** What to work on **
Once the line with "This screenshot has width=1770, height=499." is found, write it out along with each later line exactly, through the end of the entries, skipping every picture.

** Records from a collection **
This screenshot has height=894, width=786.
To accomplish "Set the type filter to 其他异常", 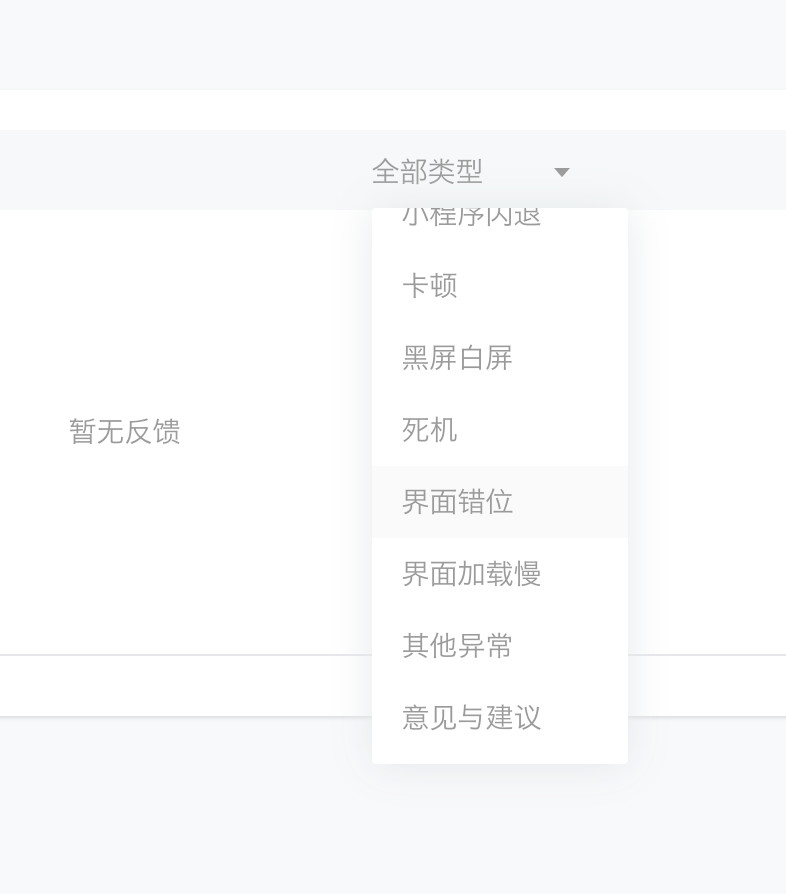I will pyautogui.click(x=457, y=646).

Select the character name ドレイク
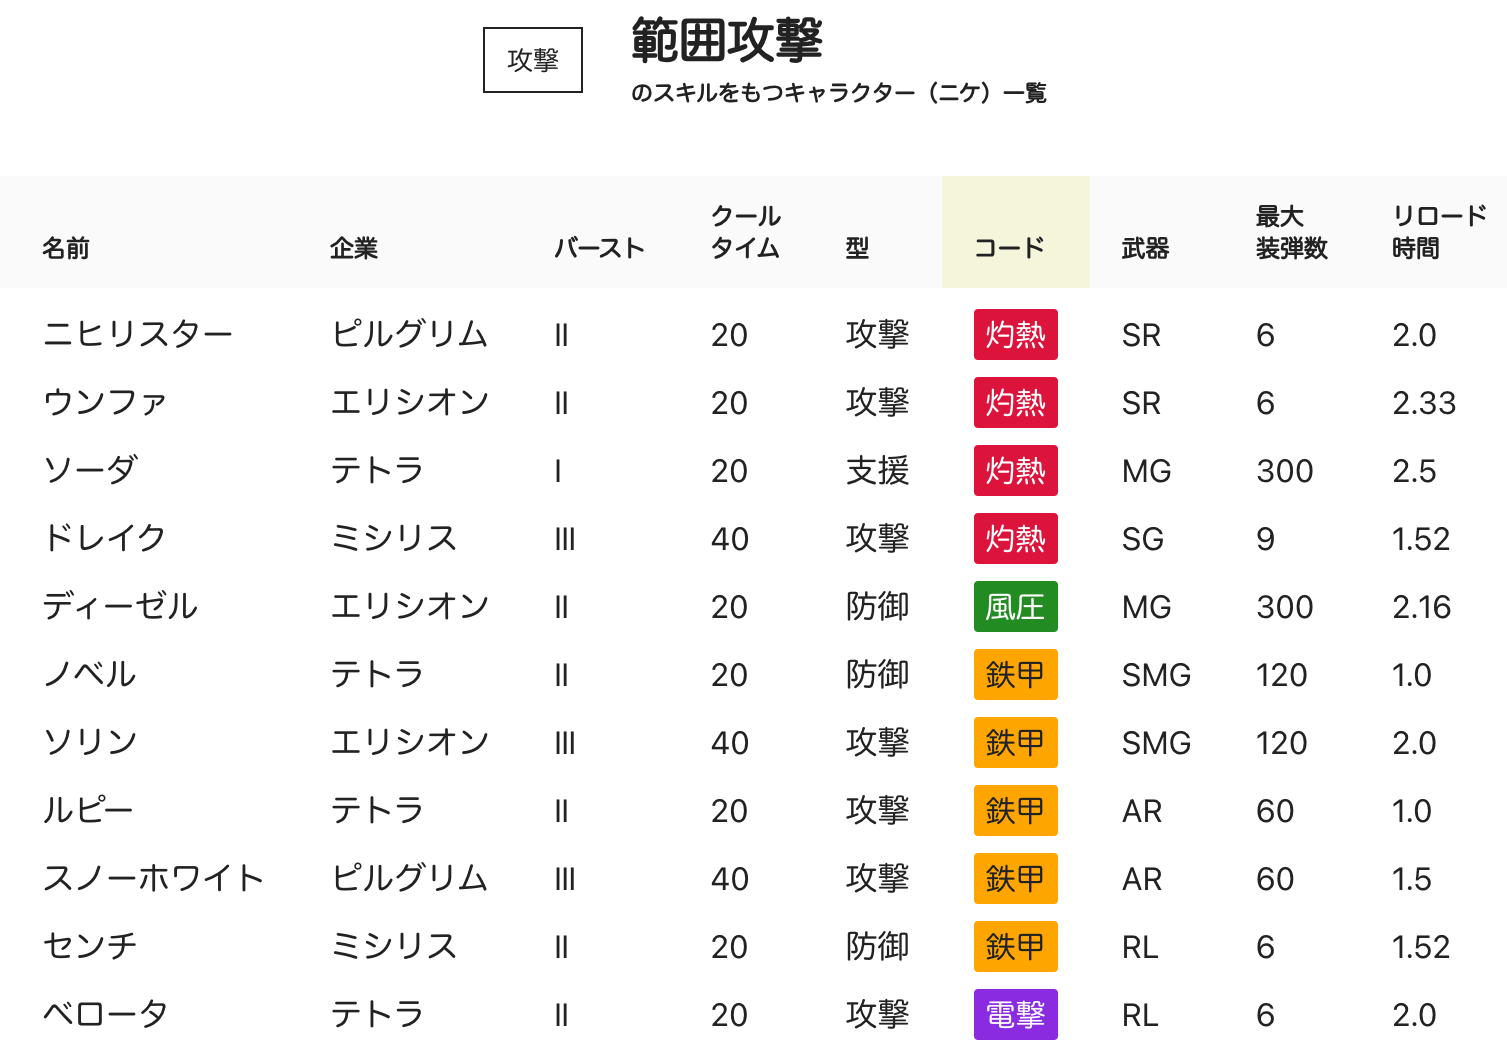pos(104,538)
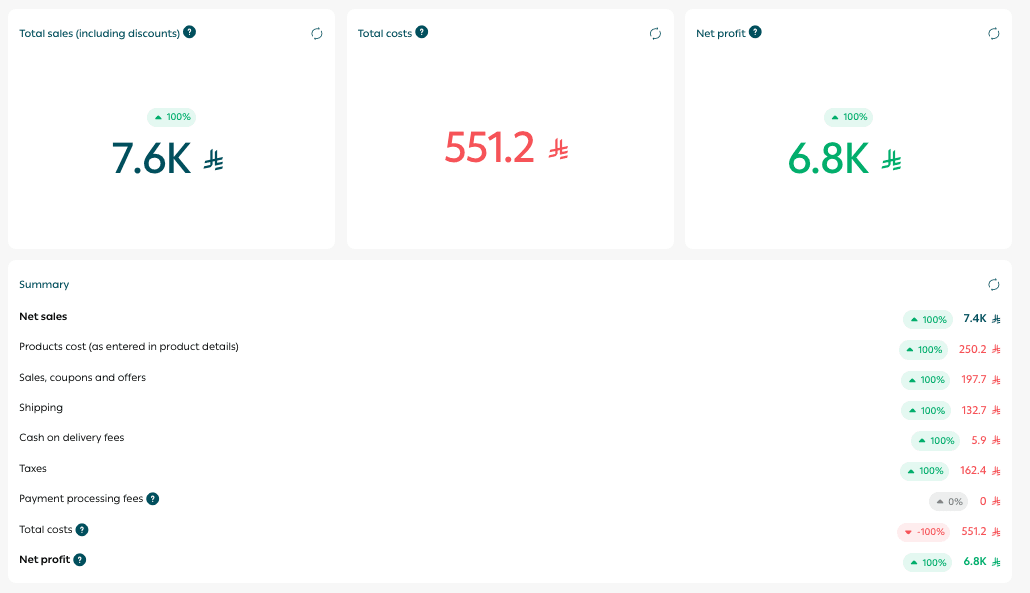Click the large green 6.8K profit figure

click(828, 159)
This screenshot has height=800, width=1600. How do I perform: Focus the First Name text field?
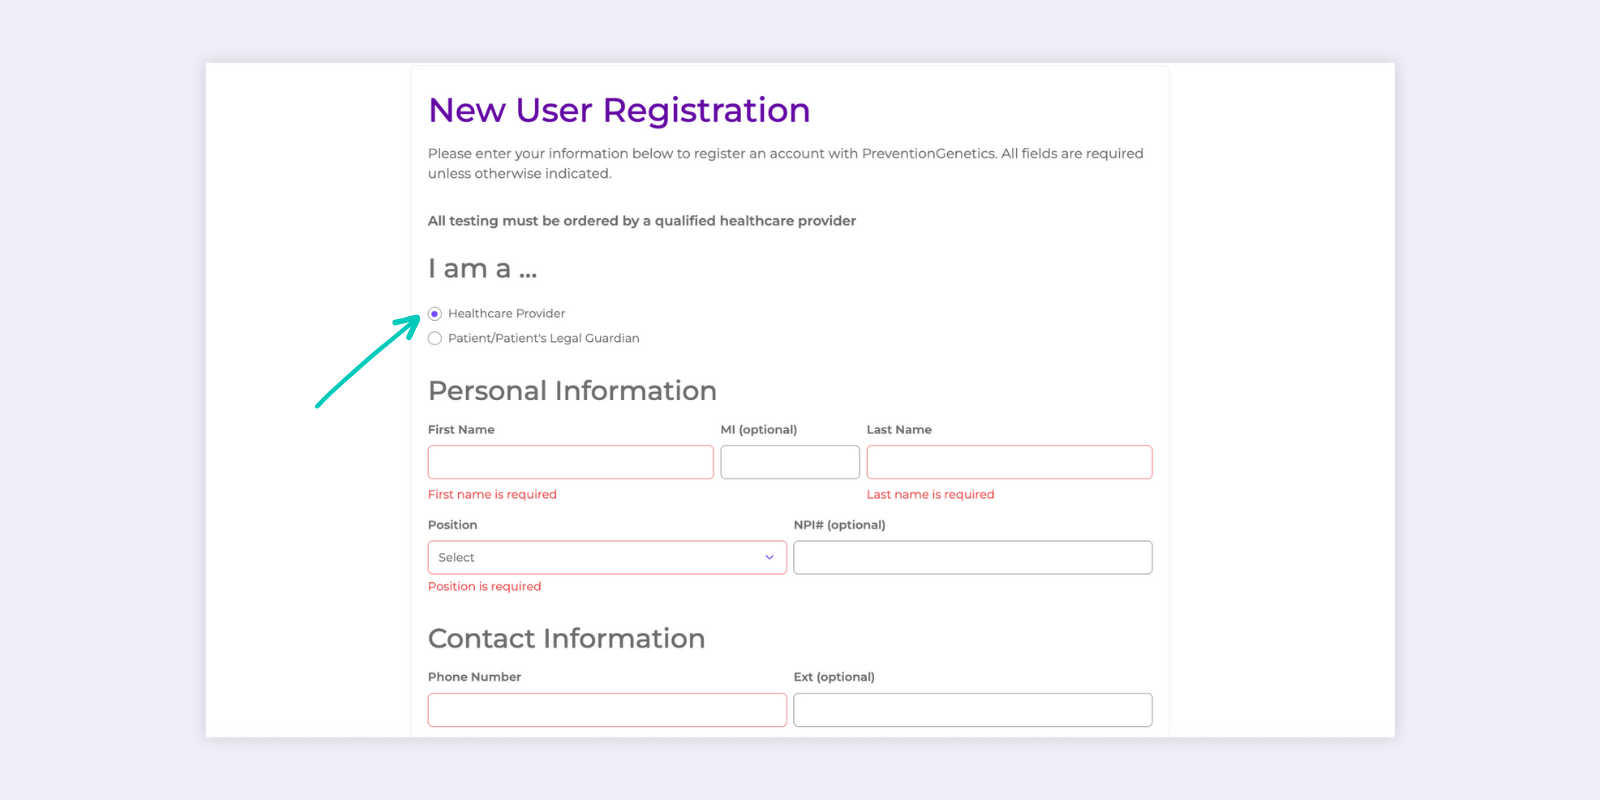click(570, 462)
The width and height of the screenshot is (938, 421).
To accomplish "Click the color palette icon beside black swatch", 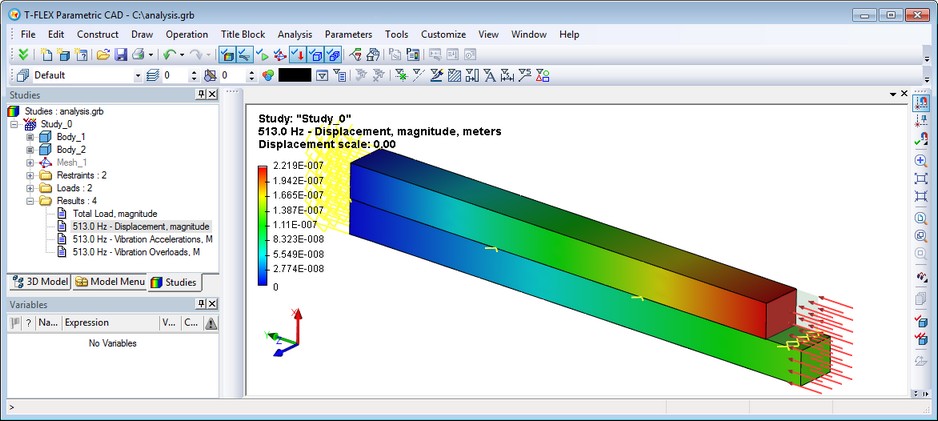I will point(267,75).
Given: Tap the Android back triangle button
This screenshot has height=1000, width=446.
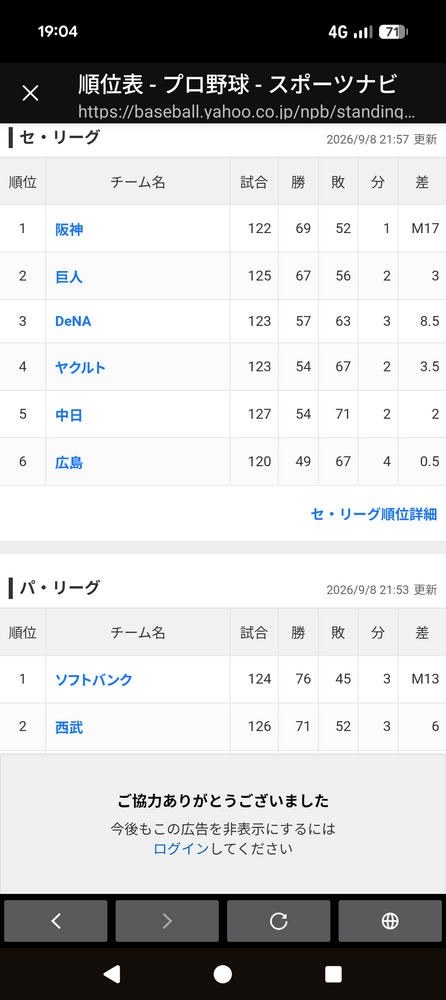Looking at the screenshot, I should pos(112,973).
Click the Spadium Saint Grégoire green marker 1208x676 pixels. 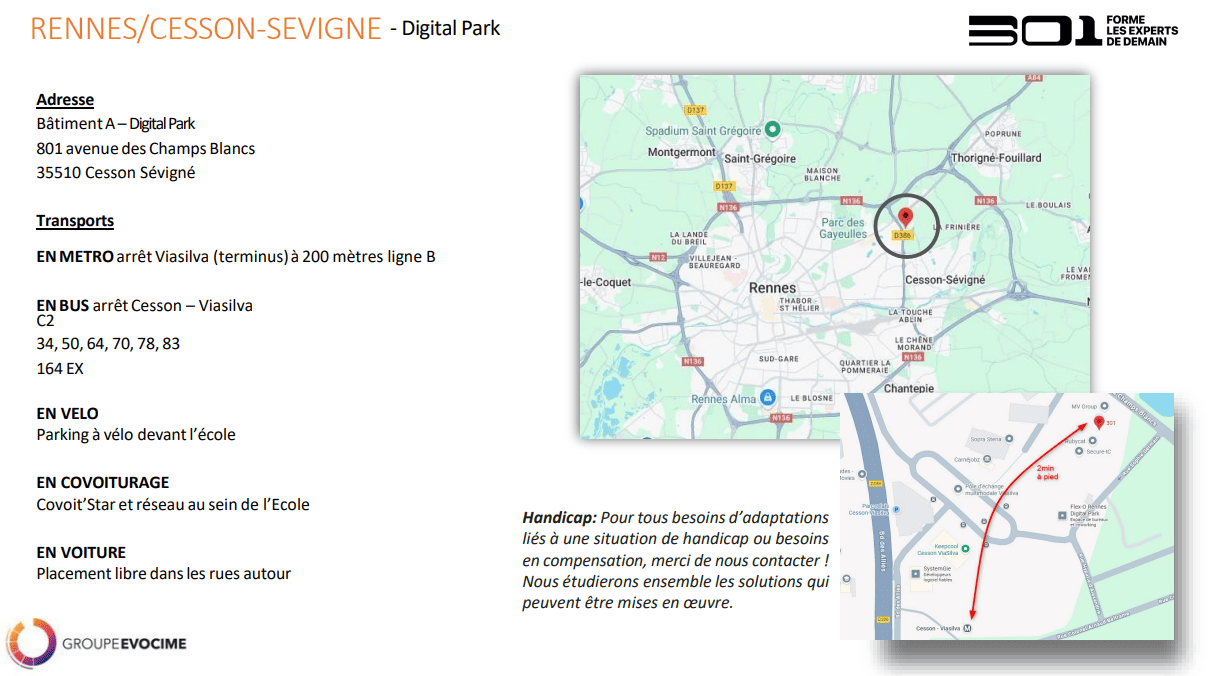tap(772, 130)
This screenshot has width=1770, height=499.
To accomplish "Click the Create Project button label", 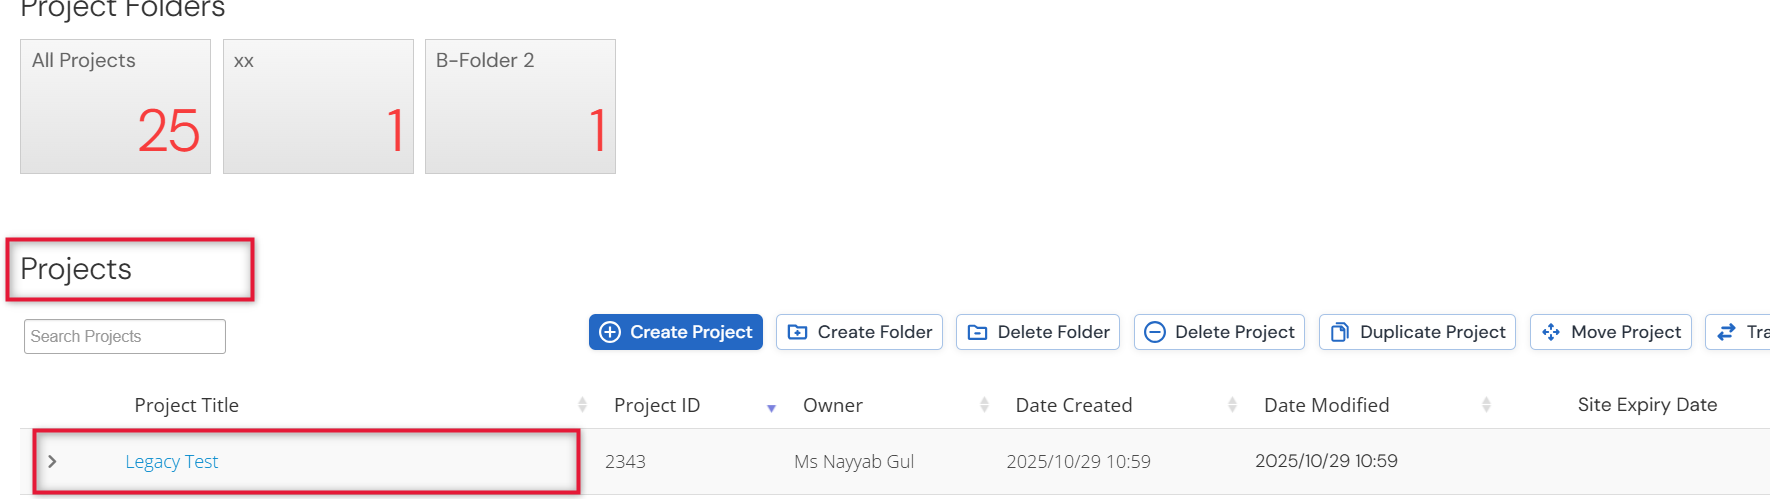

** Solution for this task **
This screenshot has width=1770, height=499.
To accomplish "Click the Create Project button label", 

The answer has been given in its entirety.